As if she could feel him examining her in her dreams, Kyla’s eyelashes fluttered, and then she woke with a start. “Good morning, Snow White,” Decker said softly, pulling her in to kiss her forehead.
Kyla looked confused and disheveled at the same time. She pushed herself up to a sitting position, grabbing the blanket as it fell and revealed her flushed, gorgeous body. She squinted out the window at the other end of the barn. “What time is it?”
Decker shook the tingles out of his arm and checked his watch. “Seven-thirty.”
“Seven-thirty? That’s not possible. That would mean I—” Kyla snapped her eyes back to his.
“Slept through the night?” Decker finished for her.
She nodded slowly. “Yesss. And I haven’t done that in a very, very long time.” She looked around, pulling her jeans and blouse out of the hay while she held the blanket up to her chest. “So—”
She looked so adorably disheveled that he just wanted to gather her in his arms and lie her back down, but Cole would be here any minute. Decker knew his morning routine. He also knew Kyla would absolutely die if she was caught naked in the barn with him, as fun as the night had been.

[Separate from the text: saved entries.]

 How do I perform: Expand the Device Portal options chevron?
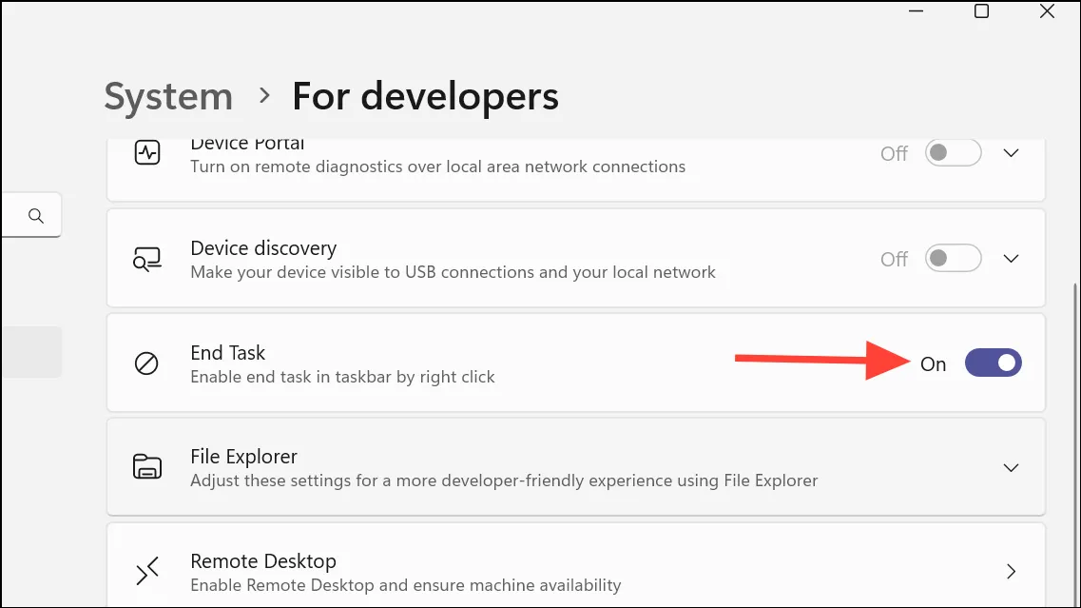1012,153
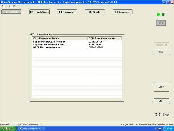Select the OPEL Hardware Number row
174x131 pixels.
pyautogui.click(x=77, y=47)
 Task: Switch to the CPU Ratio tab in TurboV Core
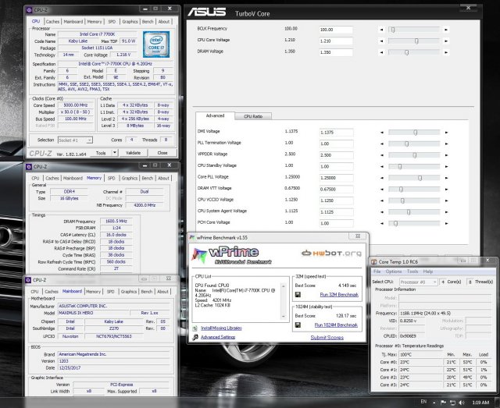coord(253,115)
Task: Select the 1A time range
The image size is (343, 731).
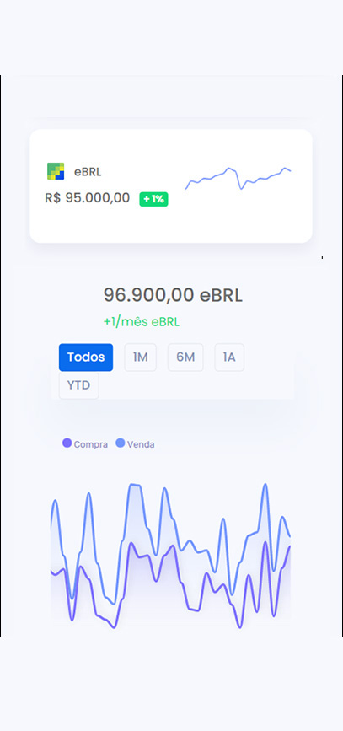Action: (x=229, y=357)
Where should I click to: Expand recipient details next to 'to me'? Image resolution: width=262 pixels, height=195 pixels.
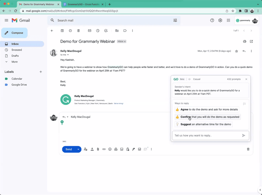coord(68,55)
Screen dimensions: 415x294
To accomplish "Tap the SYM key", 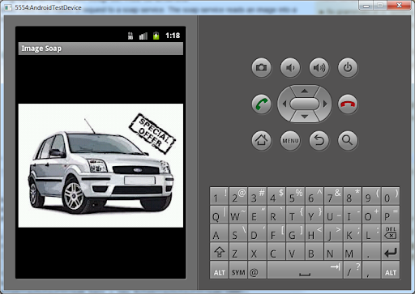I will [x=238, y=271].
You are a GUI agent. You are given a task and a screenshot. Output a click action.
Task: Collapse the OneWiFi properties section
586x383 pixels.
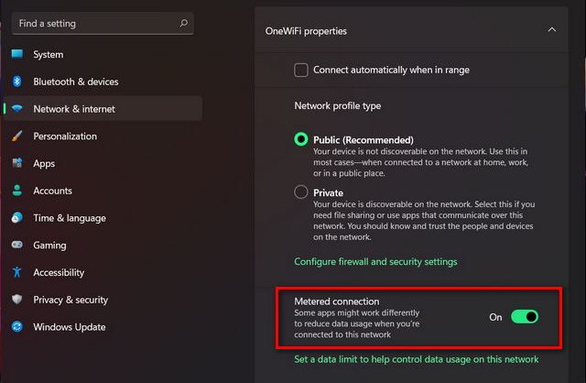(551, 30)
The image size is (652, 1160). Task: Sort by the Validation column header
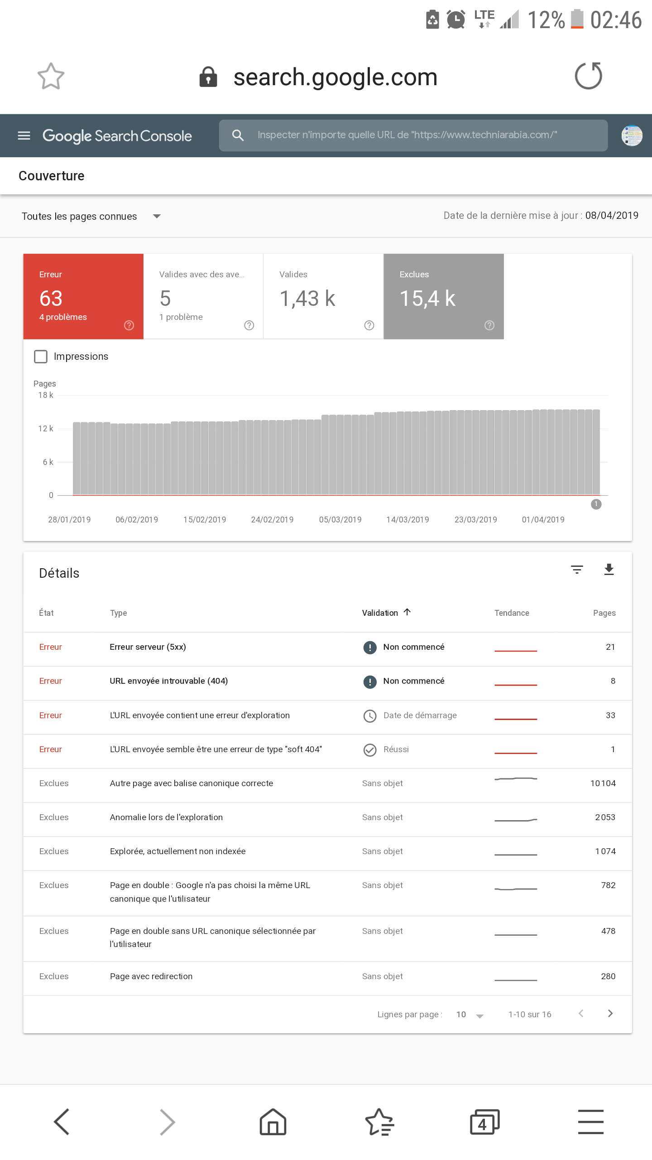click(386, 613)
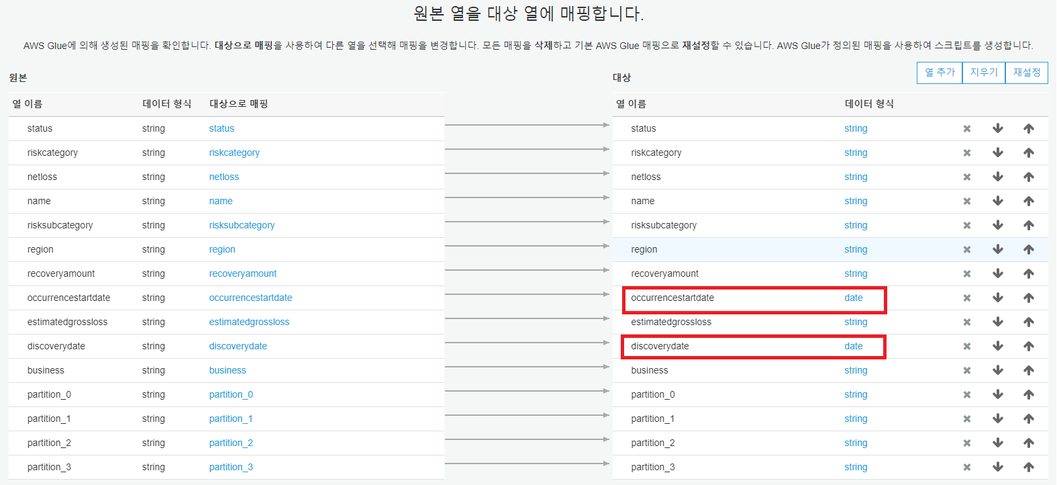The height and width of the screenshot is (485, 1057).
Task: Select the partition_0 mapping target link
Action: point(231,395)

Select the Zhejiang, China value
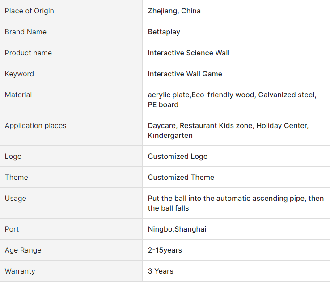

“So—” he echoed, eyebrows raised.
She struggled to put her clothing back on without dropping the blanket, and he struggled not to help her keep it off. “I, um, I wish I could think of something appropriate to say, but I’m coming up empty.”
He reached out to stroke her silky cheek. “Appropriate’s overrated anyway, sweetheart.” She looked so discombobulated that he knew he had to try to put her at ease. “You could talk about how fantastic last night was if you want to. Or … let’s see … maybe wax poetic about my prowess if you need to.” He flexed his abs playfully, making her giggle. “You could definitely tell me I’m the best you ever had. That would be totally fine.”
She finished buttoning her shirt and stood up to pull on her jeans. “If I told you that, you’d get all egotistical on me.”
He put his hand to his heart. “You’re killing me here.”
Kyla zipped her jeans, then straddled his legs as she crouched down to her knees. She took each of his hands in hers and trapped them over his head, then leaned down to capture his lips with her own. He tried to move his hands to her hips, but she forced them back down to the blanket as she darted her tongue across his lips. He groaned. “You are definitely killing me now.”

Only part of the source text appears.